I’m pretty sure the dishwasher in the townhome I’m renting was one of the first to ever roll off the assembly line. They might not have even HAD assembly lines back when this thing was made. This thing might pre-date such industrial advances.
I try to be grateful to have a dishwasher in the first place – it certainly beats washing dishes by hand. But that’s not really true here because if I don’t wash off the dishes before they go in this water box, they come out covered in whatever was on them before they were “washed”. I have to wonder about the water pressure in it – it seems more akin to a leaky garden hose than a whirling pool, if you catch my I-don’t-wanna-get-sued meaning there.
Yet the leaky garden hose theory is thrown out the window the minute one hears this machine. It sounds like Niagara Falls in there! When I turn on this dishwasher, all conscious thought is driven from my head by the deafening roar. Forget about having the dishes washing while anyone in the house is trying to watch TV, or listen to music, or complete a sentence. I could run a vacuum, a blender, a hair dryer and a leaf blower at the same time and you’d still hear the dishwasher over everything else.

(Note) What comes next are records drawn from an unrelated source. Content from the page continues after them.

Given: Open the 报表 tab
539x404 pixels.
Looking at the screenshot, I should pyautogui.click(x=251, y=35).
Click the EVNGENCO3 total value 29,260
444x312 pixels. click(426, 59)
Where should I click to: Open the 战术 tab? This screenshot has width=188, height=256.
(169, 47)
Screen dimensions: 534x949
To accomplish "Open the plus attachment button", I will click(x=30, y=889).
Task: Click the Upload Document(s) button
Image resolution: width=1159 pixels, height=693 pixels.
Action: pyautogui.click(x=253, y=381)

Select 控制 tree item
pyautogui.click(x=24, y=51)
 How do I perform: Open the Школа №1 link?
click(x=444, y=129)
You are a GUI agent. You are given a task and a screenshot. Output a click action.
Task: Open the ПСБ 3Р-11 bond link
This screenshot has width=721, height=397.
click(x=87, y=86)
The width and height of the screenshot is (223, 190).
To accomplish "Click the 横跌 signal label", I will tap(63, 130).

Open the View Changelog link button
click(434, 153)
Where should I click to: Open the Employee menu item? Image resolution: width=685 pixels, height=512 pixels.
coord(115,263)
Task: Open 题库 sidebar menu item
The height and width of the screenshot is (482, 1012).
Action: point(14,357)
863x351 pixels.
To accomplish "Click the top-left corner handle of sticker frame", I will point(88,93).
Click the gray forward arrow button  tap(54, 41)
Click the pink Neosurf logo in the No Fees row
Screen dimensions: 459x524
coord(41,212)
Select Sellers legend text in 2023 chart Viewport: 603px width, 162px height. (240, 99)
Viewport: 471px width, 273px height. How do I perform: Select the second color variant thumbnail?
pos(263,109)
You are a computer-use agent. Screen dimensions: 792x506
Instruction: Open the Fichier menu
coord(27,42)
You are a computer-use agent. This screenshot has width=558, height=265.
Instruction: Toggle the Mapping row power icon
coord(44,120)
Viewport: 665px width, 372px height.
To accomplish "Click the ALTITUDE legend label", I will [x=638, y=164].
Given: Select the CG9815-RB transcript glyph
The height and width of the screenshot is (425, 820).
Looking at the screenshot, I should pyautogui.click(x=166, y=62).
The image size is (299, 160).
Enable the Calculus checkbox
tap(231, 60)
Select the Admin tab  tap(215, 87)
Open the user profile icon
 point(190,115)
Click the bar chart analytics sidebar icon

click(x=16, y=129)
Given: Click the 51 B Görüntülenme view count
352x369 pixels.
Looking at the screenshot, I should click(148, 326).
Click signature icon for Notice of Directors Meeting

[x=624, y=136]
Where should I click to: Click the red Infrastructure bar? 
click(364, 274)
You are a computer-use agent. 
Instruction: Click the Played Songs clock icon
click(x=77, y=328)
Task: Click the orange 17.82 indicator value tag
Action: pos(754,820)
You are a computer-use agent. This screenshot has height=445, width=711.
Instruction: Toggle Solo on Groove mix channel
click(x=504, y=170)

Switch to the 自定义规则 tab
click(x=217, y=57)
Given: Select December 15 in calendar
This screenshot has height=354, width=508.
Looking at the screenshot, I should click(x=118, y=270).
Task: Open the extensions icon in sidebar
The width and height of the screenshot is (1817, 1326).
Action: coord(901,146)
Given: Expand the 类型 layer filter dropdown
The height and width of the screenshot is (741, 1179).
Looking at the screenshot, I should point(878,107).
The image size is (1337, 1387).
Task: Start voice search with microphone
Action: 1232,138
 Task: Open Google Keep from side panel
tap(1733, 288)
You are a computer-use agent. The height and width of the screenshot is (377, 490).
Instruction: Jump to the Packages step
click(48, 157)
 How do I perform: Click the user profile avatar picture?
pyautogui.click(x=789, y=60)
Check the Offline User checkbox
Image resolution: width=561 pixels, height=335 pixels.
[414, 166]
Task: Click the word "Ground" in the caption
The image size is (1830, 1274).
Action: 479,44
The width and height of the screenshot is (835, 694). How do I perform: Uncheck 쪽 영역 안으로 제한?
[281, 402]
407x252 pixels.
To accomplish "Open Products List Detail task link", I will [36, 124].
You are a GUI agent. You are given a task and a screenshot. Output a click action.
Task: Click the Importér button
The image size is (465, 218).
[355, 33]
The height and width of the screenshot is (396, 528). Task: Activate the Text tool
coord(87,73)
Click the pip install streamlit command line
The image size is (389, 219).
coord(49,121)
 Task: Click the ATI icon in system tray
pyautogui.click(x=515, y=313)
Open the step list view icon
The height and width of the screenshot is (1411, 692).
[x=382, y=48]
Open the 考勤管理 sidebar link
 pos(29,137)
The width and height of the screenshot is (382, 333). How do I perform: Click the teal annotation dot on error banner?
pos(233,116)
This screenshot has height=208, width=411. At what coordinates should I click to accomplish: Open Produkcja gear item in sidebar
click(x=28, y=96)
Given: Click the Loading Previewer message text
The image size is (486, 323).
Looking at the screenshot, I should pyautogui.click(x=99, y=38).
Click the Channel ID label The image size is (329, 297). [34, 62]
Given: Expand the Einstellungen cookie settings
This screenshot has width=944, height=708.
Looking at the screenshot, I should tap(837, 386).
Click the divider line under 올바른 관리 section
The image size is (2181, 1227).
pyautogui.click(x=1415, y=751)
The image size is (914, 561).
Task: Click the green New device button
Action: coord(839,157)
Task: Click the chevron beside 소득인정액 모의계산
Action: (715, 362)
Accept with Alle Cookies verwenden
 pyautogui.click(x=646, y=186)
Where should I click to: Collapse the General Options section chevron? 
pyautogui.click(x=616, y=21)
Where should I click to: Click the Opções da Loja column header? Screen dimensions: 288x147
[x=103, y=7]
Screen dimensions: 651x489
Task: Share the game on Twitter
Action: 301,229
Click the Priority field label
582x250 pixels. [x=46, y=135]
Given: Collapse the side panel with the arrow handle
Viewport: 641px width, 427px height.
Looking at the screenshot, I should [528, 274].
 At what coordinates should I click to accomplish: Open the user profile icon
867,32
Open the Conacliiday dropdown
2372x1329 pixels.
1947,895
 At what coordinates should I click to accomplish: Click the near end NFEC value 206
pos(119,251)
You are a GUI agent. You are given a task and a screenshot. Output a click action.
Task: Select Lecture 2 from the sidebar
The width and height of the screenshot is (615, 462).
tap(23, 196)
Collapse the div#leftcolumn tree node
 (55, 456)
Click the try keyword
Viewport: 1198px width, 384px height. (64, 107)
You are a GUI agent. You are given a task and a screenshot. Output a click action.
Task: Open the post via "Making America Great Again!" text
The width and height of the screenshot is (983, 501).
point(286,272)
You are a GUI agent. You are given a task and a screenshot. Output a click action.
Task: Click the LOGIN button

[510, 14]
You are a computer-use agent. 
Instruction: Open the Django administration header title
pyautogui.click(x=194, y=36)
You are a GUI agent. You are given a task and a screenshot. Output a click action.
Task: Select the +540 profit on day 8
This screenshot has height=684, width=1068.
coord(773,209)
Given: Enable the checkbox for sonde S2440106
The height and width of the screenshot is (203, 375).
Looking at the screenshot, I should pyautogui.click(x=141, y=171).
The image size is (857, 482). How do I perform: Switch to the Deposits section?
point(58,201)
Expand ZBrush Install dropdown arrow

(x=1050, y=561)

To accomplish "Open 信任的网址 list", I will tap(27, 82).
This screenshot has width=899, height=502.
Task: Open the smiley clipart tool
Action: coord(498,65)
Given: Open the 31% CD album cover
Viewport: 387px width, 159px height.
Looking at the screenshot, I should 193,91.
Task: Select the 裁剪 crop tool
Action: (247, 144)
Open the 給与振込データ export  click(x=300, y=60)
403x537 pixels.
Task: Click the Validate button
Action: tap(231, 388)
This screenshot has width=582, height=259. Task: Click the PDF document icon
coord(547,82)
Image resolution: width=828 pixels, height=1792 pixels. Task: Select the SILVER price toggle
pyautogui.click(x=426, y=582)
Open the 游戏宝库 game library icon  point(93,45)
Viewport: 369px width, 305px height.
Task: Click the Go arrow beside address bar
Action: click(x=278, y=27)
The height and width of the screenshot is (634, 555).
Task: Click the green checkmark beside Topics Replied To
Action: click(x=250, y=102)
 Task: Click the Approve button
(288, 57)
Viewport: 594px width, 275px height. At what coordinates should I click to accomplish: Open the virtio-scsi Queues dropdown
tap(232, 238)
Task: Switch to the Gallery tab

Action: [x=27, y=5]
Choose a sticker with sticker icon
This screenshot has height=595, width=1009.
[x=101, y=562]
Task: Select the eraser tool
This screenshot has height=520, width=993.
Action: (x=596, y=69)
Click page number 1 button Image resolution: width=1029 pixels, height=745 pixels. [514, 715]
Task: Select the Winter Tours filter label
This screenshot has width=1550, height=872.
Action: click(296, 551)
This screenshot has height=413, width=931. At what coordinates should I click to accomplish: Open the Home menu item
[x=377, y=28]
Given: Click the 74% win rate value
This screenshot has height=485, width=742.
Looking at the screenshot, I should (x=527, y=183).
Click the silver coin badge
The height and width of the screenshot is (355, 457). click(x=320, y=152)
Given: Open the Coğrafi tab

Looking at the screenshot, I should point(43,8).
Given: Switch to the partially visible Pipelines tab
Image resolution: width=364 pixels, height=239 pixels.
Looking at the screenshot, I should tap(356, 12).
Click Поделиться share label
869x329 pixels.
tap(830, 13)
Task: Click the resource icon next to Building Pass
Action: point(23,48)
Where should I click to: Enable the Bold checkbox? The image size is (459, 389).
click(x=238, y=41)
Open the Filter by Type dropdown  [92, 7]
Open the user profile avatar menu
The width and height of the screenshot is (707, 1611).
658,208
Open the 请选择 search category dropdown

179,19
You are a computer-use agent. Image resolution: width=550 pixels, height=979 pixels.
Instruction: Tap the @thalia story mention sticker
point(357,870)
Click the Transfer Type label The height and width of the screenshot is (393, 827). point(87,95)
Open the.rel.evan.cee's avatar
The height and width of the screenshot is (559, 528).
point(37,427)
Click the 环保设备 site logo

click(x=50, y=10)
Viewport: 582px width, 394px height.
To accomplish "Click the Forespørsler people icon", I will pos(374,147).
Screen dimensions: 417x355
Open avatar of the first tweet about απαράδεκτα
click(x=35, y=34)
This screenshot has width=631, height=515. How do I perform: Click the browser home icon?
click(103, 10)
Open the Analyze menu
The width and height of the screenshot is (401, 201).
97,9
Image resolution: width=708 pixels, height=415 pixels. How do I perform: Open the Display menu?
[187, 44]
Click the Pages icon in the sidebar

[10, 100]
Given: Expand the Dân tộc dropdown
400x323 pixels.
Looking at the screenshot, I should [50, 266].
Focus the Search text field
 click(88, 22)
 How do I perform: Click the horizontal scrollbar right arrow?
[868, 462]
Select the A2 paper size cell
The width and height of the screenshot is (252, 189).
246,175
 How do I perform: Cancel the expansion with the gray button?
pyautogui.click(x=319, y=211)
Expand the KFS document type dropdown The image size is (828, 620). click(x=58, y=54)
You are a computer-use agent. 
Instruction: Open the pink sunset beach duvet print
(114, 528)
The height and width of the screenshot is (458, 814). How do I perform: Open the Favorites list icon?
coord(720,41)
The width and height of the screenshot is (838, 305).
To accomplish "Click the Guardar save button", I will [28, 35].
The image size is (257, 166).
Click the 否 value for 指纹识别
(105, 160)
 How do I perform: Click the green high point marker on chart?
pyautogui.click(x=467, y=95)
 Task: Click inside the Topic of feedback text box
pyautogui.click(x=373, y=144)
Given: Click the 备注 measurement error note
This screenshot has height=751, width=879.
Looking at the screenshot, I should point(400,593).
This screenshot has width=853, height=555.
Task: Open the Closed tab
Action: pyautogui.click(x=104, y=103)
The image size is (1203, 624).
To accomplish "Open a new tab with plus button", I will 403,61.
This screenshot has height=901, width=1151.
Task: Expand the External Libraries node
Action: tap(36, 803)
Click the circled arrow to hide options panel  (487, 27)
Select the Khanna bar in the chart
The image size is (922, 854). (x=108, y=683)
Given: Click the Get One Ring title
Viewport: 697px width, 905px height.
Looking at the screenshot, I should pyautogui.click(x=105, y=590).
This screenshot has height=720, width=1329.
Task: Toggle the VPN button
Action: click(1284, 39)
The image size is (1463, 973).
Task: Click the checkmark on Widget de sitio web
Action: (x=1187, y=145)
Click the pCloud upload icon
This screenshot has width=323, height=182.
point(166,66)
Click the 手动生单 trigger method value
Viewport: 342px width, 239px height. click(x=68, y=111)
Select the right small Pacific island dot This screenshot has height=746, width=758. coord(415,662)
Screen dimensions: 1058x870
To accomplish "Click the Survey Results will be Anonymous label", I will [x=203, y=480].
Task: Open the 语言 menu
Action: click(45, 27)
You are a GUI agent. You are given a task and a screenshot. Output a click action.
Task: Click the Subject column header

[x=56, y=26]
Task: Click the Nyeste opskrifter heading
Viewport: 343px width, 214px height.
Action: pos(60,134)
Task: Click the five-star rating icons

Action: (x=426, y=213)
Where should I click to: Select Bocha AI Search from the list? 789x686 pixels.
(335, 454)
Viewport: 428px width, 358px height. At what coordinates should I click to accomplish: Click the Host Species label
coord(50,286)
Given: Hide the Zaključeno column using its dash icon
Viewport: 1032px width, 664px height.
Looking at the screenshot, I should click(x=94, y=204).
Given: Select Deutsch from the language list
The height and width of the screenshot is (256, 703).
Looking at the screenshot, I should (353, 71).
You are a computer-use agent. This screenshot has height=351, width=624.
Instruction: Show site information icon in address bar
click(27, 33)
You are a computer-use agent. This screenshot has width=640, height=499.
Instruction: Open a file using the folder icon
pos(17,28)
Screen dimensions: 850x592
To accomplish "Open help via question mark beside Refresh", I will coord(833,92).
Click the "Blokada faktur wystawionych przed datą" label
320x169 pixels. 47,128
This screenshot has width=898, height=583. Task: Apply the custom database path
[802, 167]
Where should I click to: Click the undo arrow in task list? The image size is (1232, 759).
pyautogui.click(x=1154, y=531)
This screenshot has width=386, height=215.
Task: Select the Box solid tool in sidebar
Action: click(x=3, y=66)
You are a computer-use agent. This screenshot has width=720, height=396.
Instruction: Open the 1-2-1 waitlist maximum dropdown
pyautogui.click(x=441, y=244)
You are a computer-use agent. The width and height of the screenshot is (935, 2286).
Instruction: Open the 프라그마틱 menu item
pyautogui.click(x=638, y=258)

I see advertisements with the lovely, my-life-is-so-happy models in a so-professionally-designed-it-does-not-exist-in-the-real-world kitchen discussing or operating a “whisper-quiet” dishwasher that not only gets your dishes sparkling on the first try, it also freshens your air, discharges negative energy from your garbage disposal and balances your chi – all done with the silence and precision of a shaolin monk. That dishwasher is a Prius; my dishwasher is a logging truck.
My dishwasher tries. I sense this. It doesn’t want to be a D student, it just struggles. Maybe it is dyslexic. Maybe it should be in a special school. A home owner would have sent it to the appliance pound, where used and refurbished refrigerators, washers, dryers, et. al. are locked up, awaiting for a new owner to come and pick them out, give them a new home. But I am not a home owner. I rent this place, and as such, it is not in my control which appliances get replaced. If this dishwasher does the job, well, my landlord doesn’t have any real reason or obligation to replace it. Just because I use twice as much water washing the dishes by hand before they go in the “dish washer” doesn’t matter. Just because operating it after 10:00 pm would violate the curfew for “quiet time” in this community doesn’t matter. The appliance functions, so it stays. I do not feel the need to press the issue of replacement.
Besides – if there’s anything going to get replaced here, it’s the nuclear-powered clothes dryer that somehow manages to get my clothes hotter than the surface of the sun after only 20 minutes a-tumbling. Or the stove with burners that rest at a slight 13-degree angle, thereby making it impossible to cook anything in a pan evenly. Or the water heater that’s the size of a beer can and only provides 8 minutes of hot water per shower. Or the refrigerator that freezes anything placed near the back, regardless of the temperature setting. Or the furnace that sounds like a screaming woman is trapped in the air ducts…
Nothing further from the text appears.